(Saved entries)
☆ ☆ ☆ ☆ ☆ ☆ ☆
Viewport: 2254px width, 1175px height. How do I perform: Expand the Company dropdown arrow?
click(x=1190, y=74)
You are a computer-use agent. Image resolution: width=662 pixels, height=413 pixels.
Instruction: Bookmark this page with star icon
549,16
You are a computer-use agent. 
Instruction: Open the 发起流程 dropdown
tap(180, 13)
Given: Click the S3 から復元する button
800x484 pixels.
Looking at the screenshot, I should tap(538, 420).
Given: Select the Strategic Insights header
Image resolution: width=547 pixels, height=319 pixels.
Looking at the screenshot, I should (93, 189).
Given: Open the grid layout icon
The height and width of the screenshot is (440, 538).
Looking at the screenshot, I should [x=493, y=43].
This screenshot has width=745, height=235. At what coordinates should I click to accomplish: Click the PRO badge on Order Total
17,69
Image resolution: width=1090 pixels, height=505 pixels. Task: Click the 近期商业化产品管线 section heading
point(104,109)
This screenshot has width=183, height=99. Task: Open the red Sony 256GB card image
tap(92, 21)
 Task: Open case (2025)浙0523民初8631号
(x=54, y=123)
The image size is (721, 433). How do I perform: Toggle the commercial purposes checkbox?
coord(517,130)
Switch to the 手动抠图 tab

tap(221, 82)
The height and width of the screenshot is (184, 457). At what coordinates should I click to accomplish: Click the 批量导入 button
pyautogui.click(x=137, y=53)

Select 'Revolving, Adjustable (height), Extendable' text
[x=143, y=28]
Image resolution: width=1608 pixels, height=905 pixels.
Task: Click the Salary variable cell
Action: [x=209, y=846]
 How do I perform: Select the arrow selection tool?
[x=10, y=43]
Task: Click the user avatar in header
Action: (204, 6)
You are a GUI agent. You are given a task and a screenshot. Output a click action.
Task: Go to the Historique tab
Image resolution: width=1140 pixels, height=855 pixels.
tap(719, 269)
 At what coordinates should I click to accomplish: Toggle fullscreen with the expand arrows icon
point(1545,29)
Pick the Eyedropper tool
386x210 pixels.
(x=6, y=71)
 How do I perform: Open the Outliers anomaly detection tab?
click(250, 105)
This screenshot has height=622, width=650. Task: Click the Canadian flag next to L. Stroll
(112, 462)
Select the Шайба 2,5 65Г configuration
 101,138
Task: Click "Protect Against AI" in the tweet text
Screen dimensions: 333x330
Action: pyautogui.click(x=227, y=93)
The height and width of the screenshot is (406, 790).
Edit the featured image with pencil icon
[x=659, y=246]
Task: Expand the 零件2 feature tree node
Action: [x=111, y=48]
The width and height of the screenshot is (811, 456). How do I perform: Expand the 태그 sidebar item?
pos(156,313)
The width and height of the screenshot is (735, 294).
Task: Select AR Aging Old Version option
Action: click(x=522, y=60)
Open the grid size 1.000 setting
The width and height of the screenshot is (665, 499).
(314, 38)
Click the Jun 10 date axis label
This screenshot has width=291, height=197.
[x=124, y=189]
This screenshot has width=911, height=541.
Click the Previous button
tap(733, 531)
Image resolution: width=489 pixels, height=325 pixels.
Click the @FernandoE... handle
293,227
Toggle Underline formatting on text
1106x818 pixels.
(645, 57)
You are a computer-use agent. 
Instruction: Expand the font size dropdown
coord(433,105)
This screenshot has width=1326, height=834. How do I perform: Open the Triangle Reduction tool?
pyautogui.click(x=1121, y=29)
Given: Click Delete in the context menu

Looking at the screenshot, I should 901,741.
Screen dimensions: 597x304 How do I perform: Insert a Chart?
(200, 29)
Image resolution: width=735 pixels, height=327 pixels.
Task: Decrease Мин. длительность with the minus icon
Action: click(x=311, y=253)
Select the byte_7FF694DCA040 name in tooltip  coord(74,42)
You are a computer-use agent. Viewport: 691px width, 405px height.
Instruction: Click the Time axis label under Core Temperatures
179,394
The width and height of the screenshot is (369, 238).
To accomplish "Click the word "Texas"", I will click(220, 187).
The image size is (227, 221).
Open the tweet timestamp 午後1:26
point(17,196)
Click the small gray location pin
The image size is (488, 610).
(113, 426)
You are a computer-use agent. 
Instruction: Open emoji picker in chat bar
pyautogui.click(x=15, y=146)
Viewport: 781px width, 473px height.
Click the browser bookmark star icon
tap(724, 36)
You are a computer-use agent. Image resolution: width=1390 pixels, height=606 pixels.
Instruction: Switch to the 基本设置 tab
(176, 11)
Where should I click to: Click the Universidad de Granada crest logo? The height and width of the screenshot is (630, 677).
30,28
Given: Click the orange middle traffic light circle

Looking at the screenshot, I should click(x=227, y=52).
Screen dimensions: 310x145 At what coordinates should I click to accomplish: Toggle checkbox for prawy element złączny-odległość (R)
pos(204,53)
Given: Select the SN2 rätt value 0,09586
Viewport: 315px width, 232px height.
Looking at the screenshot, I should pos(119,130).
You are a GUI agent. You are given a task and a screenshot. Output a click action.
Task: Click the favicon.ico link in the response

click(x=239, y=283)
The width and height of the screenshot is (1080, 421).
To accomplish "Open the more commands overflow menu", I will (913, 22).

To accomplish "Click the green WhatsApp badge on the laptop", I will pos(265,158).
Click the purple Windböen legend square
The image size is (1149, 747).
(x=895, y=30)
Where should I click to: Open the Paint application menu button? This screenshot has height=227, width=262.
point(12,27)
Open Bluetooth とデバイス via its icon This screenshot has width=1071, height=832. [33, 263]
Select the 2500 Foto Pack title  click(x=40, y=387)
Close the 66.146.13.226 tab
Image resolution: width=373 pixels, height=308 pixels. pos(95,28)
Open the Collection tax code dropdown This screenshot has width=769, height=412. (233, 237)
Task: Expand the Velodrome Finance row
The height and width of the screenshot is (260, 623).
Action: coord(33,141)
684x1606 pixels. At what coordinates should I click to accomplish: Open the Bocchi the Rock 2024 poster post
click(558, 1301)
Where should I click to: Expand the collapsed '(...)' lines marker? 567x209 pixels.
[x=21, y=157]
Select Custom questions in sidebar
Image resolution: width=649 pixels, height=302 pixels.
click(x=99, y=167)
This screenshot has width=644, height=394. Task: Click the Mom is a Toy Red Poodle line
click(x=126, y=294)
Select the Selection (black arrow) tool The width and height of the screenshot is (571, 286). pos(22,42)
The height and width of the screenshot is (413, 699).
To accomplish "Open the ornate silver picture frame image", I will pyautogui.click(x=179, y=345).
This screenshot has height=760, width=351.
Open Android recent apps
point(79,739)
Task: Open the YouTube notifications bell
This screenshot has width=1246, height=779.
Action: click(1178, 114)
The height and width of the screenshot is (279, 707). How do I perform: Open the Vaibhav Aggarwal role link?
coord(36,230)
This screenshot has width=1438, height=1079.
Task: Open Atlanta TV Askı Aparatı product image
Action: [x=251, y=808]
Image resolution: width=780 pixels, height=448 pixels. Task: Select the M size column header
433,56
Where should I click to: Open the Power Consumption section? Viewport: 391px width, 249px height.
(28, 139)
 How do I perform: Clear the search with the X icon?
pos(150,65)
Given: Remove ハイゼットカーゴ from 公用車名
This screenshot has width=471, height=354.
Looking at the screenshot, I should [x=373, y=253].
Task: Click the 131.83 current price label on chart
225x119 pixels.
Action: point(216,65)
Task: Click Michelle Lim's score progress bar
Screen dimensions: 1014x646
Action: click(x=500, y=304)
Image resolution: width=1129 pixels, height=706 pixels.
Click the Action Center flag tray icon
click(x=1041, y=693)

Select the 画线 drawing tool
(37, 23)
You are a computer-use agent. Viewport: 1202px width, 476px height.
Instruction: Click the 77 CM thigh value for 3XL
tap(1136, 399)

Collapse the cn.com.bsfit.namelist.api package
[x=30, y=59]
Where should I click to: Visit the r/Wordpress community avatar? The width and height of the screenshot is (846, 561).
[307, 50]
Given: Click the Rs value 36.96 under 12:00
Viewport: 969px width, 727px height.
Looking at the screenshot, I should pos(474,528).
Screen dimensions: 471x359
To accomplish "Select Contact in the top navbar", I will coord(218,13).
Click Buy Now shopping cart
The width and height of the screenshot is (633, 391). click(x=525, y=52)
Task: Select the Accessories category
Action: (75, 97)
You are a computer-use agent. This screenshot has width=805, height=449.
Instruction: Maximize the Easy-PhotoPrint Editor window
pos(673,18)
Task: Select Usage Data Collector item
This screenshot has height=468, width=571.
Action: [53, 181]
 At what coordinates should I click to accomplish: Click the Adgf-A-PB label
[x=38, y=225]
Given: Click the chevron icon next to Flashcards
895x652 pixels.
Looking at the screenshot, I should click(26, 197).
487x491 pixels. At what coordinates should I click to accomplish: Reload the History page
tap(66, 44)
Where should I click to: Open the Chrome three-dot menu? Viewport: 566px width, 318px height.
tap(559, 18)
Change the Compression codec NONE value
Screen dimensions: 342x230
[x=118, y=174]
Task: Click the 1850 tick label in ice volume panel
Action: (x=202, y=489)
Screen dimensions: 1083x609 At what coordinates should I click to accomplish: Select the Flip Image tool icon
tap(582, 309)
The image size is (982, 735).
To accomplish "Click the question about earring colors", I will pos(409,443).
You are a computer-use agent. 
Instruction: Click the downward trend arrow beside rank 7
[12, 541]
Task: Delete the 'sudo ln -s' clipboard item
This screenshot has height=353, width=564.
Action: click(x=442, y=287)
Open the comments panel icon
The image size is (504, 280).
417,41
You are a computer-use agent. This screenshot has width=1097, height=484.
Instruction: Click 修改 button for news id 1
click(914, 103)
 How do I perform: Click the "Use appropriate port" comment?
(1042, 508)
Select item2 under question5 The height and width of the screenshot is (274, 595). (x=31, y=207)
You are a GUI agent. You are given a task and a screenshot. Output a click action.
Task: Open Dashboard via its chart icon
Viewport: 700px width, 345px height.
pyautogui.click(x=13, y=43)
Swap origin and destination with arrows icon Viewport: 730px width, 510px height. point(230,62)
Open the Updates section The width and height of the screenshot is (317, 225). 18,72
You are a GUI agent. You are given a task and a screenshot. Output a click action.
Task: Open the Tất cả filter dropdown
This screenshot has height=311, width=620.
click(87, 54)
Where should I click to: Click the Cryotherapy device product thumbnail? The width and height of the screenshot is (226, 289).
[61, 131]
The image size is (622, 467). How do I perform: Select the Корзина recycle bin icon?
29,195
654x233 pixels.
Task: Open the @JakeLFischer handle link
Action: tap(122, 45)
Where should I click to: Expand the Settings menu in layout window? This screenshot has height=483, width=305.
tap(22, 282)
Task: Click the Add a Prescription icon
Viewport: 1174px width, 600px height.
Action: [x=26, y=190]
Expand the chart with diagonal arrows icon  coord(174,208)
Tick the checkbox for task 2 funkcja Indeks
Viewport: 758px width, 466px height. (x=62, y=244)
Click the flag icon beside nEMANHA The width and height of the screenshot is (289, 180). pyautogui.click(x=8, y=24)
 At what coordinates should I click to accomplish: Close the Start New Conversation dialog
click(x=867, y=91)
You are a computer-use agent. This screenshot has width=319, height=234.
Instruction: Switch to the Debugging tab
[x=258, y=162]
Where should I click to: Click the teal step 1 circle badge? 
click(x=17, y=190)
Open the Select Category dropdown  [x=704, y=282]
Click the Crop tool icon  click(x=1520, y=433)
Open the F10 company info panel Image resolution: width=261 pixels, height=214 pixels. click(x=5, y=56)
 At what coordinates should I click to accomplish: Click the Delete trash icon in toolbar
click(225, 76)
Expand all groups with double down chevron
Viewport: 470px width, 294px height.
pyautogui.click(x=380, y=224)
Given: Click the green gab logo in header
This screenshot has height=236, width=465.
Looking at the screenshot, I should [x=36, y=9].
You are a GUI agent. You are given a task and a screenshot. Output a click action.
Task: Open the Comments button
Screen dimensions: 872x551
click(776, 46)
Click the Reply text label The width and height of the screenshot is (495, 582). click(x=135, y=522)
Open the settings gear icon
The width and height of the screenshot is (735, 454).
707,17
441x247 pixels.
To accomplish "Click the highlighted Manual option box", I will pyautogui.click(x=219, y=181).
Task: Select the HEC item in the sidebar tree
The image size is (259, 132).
☆ ☆ ☆ ☆ ☆ ☆ ☆
_WHAT THIS TASK INVOLVES_:
Give back exactly the lines from the one containing "Viewport: 470px width, 294px height." through the last line of the records.

_YOUR RESPONSE_:
Viewport: 470px width, 294px height.
pyautogui.click(x=380, y=224)
Given: Click the green gab logo in header
This screenshot has height=236, width=465.
Looking at the screenshot, I should [x=36, y=9].
You are a GUI agent. You are given a task and a screenshot. Output a click action.
Task: Open the Comments button
Screen dimensions: 872x551
click(776, 46)
Click the Reply text label The width and height of the screenshot is (495, 582). click(x=135, y=522)
Open the settings gear icon
The width and height of the screenshot is (735, 454).
707,17
441x247 pixels.
To accomplish "Click the highlighted Manual option box", I will pyautogui.click(x=219, y=181).
Task: Select the HEC item in the sidebar tree
The image size is (259, 132).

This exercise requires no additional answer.